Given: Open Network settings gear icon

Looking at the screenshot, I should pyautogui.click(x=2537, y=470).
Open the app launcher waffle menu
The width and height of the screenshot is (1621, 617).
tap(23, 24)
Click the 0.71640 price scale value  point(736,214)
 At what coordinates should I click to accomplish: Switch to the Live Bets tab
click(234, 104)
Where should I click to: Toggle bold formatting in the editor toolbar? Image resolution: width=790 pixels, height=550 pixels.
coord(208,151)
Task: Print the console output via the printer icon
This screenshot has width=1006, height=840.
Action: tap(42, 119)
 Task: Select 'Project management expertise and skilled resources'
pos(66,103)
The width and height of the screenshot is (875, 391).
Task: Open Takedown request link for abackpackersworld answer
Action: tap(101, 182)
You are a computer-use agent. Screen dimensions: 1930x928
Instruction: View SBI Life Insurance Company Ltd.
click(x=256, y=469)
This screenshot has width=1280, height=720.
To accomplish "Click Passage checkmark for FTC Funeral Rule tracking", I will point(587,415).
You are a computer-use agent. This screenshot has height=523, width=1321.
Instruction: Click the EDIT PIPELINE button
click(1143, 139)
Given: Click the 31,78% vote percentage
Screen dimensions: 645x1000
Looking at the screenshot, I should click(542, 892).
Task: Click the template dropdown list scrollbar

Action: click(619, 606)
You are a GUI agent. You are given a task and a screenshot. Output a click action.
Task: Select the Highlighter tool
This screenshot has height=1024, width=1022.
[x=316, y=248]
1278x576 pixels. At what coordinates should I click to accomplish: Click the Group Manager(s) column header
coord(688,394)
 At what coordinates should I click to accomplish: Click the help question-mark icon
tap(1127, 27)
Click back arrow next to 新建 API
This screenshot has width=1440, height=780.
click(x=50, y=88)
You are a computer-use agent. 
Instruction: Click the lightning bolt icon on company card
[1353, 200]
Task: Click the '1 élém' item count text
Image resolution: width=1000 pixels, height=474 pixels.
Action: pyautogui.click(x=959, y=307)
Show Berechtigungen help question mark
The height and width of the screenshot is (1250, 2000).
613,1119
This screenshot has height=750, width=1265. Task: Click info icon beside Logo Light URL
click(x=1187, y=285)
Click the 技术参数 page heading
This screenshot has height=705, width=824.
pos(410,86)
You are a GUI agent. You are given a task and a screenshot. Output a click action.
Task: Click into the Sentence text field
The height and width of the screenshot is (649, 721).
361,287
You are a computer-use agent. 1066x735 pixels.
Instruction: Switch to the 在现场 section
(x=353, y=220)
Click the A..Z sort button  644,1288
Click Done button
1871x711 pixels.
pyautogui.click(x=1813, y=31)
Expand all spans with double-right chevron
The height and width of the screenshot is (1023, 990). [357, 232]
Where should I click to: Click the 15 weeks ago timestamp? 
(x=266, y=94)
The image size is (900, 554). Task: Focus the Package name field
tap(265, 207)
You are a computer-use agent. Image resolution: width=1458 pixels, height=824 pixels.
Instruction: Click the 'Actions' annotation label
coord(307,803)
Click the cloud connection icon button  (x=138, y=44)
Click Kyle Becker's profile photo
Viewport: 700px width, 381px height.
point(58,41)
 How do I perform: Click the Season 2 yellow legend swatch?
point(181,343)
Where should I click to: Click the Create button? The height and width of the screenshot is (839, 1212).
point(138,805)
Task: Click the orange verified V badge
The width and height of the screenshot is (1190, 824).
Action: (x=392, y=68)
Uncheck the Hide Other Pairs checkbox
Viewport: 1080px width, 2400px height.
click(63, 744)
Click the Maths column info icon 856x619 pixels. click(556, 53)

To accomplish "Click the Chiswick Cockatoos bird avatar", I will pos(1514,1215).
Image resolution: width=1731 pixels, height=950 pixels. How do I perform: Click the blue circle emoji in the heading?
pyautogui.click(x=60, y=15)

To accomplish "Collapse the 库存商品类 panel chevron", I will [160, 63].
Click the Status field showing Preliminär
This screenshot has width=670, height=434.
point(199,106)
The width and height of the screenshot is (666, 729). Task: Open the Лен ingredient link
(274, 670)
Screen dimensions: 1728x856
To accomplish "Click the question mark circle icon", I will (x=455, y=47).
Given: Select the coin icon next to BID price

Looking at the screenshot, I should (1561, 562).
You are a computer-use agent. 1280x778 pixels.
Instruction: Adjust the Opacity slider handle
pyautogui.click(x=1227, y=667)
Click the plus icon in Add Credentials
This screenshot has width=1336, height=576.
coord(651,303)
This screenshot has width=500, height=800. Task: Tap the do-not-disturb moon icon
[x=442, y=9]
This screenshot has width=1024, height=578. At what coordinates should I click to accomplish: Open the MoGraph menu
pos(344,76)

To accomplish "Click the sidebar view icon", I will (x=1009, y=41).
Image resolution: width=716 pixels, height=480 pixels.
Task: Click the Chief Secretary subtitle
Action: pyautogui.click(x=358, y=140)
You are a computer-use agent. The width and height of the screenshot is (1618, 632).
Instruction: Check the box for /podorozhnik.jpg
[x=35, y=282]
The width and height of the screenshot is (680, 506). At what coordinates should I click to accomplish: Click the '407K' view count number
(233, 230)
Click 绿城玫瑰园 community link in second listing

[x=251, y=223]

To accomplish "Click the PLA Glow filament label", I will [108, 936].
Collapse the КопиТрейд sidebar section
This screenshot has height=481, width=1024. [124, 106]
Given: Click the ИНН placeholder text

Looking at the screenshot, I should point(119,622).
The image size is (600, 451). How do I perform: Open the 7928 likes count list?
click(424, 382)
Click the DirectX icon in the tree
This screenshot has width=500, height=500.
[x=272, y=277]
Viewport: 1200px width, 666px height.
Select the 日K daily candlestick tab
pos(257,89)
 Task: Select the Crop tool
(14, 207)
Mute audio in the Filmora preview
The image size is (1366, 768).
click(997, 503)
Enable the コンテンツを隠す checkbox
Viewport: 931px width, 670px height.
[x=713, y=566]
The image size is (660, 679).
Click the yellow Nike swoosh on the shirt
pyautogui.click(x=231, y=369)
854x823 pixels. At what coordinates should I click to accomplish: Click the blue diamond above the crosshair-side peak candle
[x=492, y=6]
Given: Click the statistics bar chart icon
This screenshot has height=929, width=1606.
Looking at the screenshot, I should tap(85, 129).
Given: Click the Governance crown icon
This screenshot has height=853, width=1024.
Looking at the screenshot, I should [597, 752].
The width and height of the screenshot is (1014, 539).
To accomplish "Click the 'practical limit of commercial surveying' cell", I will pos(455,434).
= = = = = = =
## TASK REQUIREMENTS:
What is the number of lines in the data that hold the string "computer"? Answer with the number only.

## SOLUTION TO THE EXERCISE:
7